Endometrial volume may be calculated by measuring its long axis and multiplying by the AP and transverse dimension.9 Alternatively, volumetric measurements can be made using 3D (see Chapter 49). One can use the axial plane landmark where the endometrium invaginates into the area of ostia in the region of the uterine cornu. This is also a useful landmark to denote the proximal portion of the tube.
Because of the close proximity of the transducer to the cervix, the cervix is not as readily visualized as the remainder of the uterus. This may make exact measurement of the long axis of the uterus difficult due to the imprecision of its measurement. If one slightly withdraws the transducer into the vaginal canal, however, images of the cervix can easily be obtained. The mucus within the endocervical canal usually appears as an echogenic interface. This interface may become hypoechoic during the peri-ovulatory period because the cervical mucus has a higher fluid content.

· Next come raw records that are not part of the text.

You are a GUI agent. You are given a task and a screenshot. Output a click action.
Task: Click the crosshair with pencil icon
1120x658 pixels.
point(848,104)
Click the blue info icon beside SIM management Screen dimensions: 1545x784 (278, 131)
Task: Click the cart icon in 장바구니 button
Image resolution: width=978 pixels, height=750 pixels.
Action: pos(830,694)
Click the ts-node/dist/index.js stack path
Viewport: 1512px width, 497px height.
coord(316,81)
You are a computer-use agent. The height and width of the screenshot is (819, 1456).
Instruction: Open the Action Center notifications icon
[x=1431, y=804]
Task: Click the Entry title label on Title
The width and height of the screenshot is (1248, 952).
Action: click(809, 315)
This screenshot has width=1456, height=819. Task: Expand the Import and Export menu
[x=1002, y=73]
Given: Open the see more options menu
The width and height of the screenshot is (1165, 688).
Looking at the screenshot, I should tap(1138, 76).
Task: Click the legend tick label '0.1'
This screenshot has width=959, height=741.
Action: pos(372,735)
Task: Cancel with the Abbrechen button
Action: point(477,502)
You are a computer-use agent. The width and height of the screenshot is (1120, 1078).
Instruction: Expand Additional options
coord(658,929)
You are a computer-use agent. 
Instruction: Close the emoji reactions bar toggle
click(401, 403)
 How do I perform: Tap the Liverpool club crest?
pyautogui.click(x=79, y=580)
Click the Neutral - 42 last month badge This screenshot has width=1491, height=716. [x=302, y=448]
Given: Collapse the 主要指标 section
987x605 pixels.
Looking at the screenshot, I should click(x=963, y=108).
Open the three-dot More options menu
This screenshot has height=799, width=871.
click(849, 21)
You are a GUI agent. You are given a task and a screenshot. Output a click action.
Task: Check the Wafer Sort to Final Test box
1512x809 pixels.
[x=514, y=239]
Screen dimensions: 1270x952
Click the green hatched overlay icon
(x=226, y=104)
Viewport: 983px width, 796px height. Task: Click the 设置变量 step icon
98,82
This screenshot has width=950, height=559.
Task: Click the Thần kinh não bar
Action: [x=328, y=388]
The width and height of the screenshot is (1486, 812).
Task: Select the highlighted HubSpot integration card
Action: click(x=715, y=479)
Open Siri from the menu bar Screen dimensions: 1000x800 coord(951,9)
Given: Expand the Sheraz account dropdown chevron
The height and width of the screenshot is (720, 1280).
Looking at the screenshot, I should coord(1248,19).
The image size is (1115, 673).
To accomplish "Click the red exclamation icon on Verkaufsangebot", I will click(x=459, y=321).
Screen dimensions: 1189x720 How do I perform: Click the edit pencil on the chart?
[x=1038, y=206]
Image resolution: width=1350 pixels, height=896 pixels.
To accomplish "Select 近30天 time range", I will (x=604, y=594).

Ovaries are typically depicted as oblong-shaped structures measuring approximately 3 cm in long axis and 2 cm in AP and transverse dimensions (Figure 2-8). On angled long-axis scans, they are immediately medial to the pelvic vessels. They are particularly well depicted when they contain a mature follicle that is typically in the 1.5- to 2.0-cm range. It is not unusual to depict multiple immature or atretic follicles in the 3- to 7-mm range.